The B.C. College of Veterinarians (CVBC) announced Tuesday it has banned its members from performing cosmetic ear cropping procedures on dogs.
The BC SPCA is applauding the move.
“For nearly two decades the BC SPCA has been on record opposing procedures such as tail docking, ear cropping, devocalization and declawing that impact an animal’s ability to experience good welfare and to express natural behaviours,” said Craig Daniell, chief executive officer for the BC SPCA, in a statement.
“This decision by the CVBC to make cosmetic ear cropping an unethical practice of veterinary medicine is a significant step forward in the humane treatment of animals in our province and we are extremely pleased to support and endorse this change.”
Ear cropping is a surgery where two-thirds to three-quarters of the dog’s ear is removed. It theoretically is done to make the dog’s ear stand up straight.
WATCH: Dr. Emelia Gordon from the BC SPCA talks to Global News about the risks and long-term consequences of cosmetic ear docking, and why the province’s veterinarians are banning the practice.
According to BC SPCA Animal Health senior manager Dr. Emelia Gordon, ear cropping is “completely a cosmetic procedure and it’s not necessary for the dog at all” and instead, it’s been done “for reasons of tradition since certain purebred dogs have traditionally had their ears cropped.” But according to studies, Dr. Gordon says, there’s no functional benefit to the dog and it’s performed to make the dog or breed look a certain way.

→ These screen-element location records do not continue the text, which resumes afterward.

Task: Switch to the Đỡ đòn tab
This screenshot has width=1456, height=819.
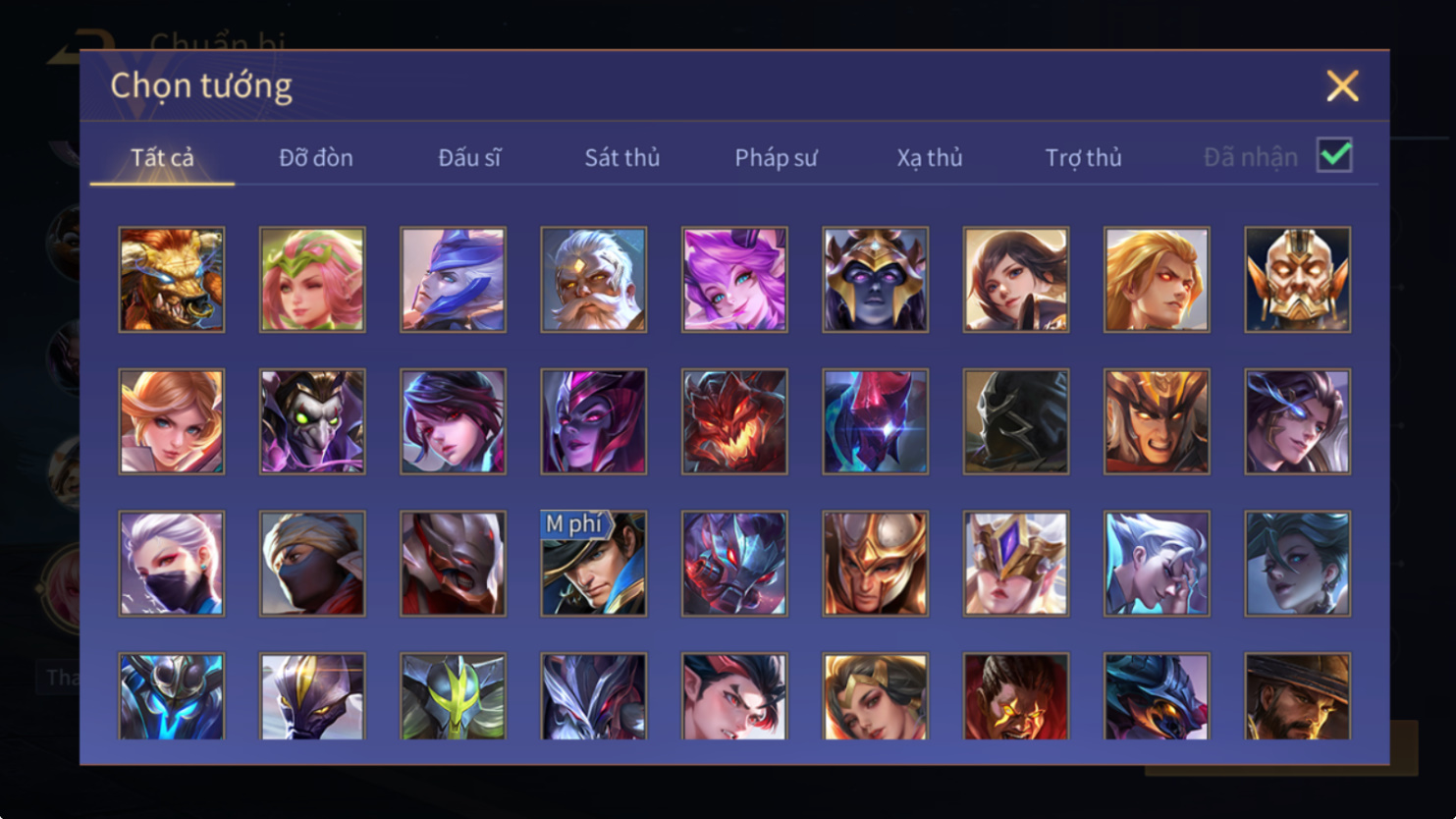Action: [316, 157]
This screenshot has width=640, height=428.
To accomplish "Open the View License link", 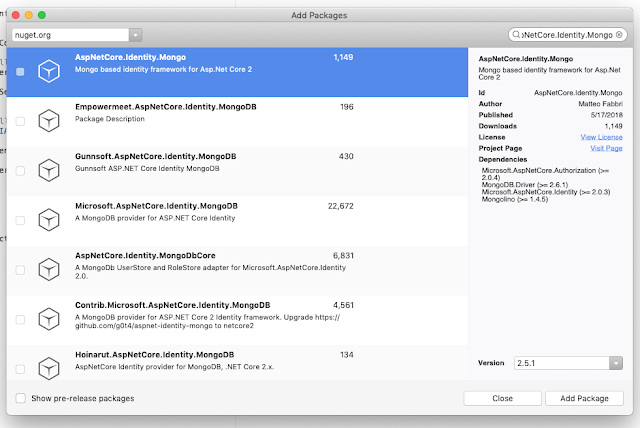I will 602,136.
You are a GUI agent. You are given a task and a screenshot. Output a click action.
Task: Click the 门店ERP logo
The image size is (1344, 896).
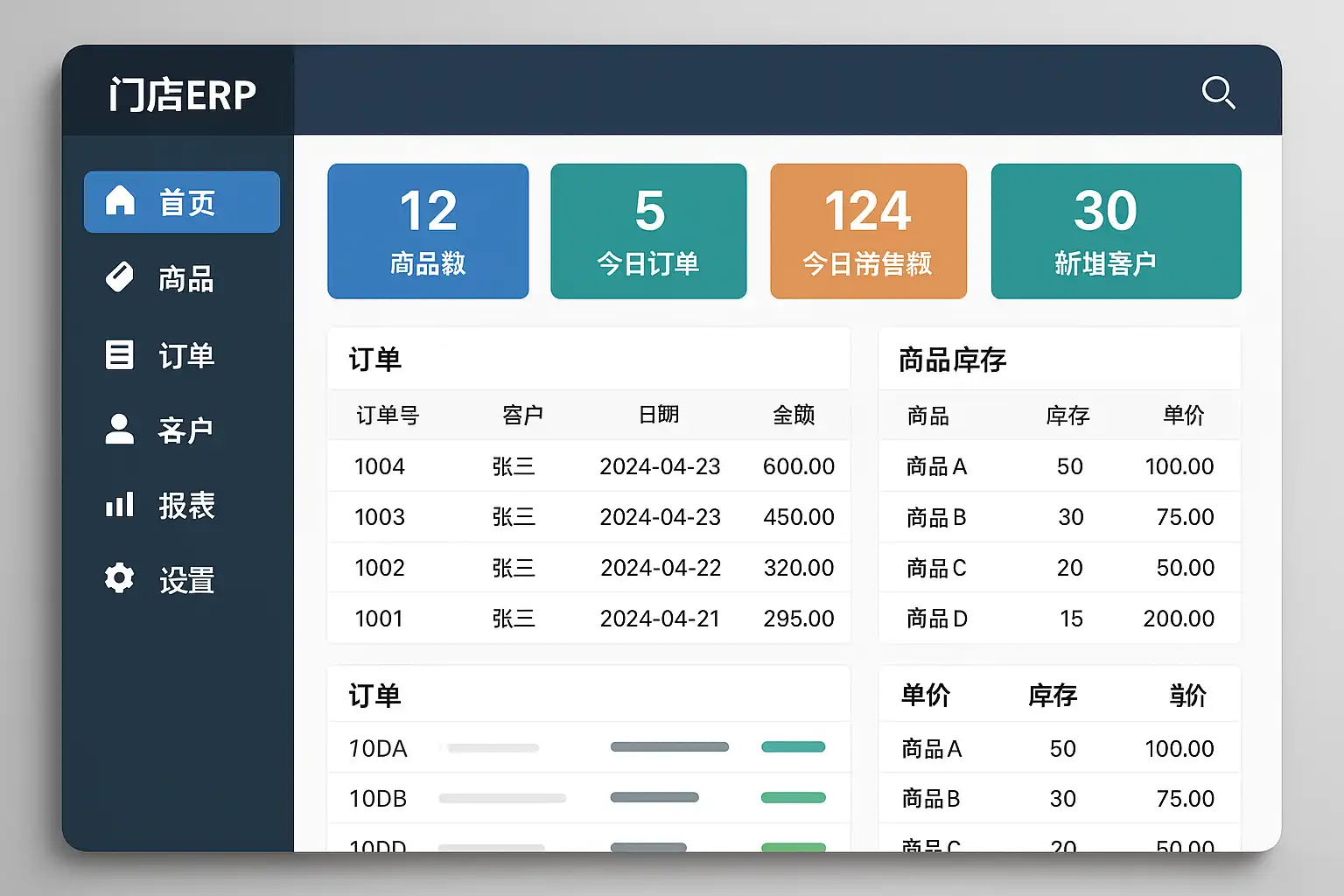182,94
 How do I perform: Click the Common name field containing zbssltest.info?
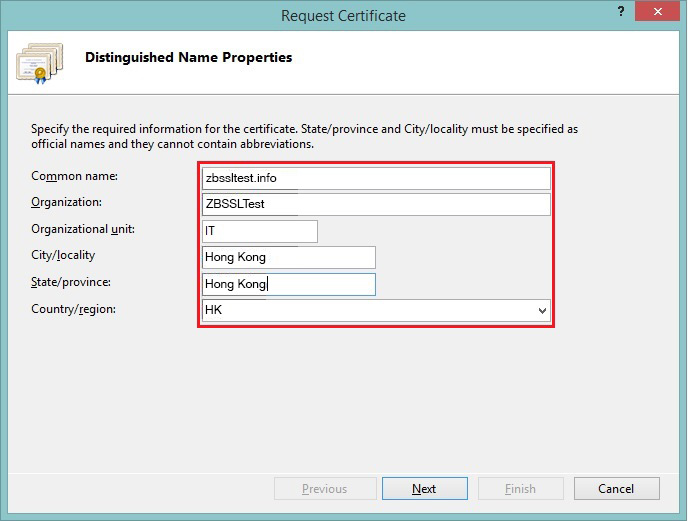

“With ear cropping no longer considered an acceptable practice by the CVBC, any individual performing the procedure and causing distress to an animal could now face animal cruelty charges under the Prevention of Cruelty to Animals Act,” he added.
As far as Dr. Gordon is concerned, when it comes to ear cropping is “your puppy is perfect the way it is and they have natural floppy ears the way they’re meant to be…. Doing these types of surgeries are not worth the risk to your companion pets.”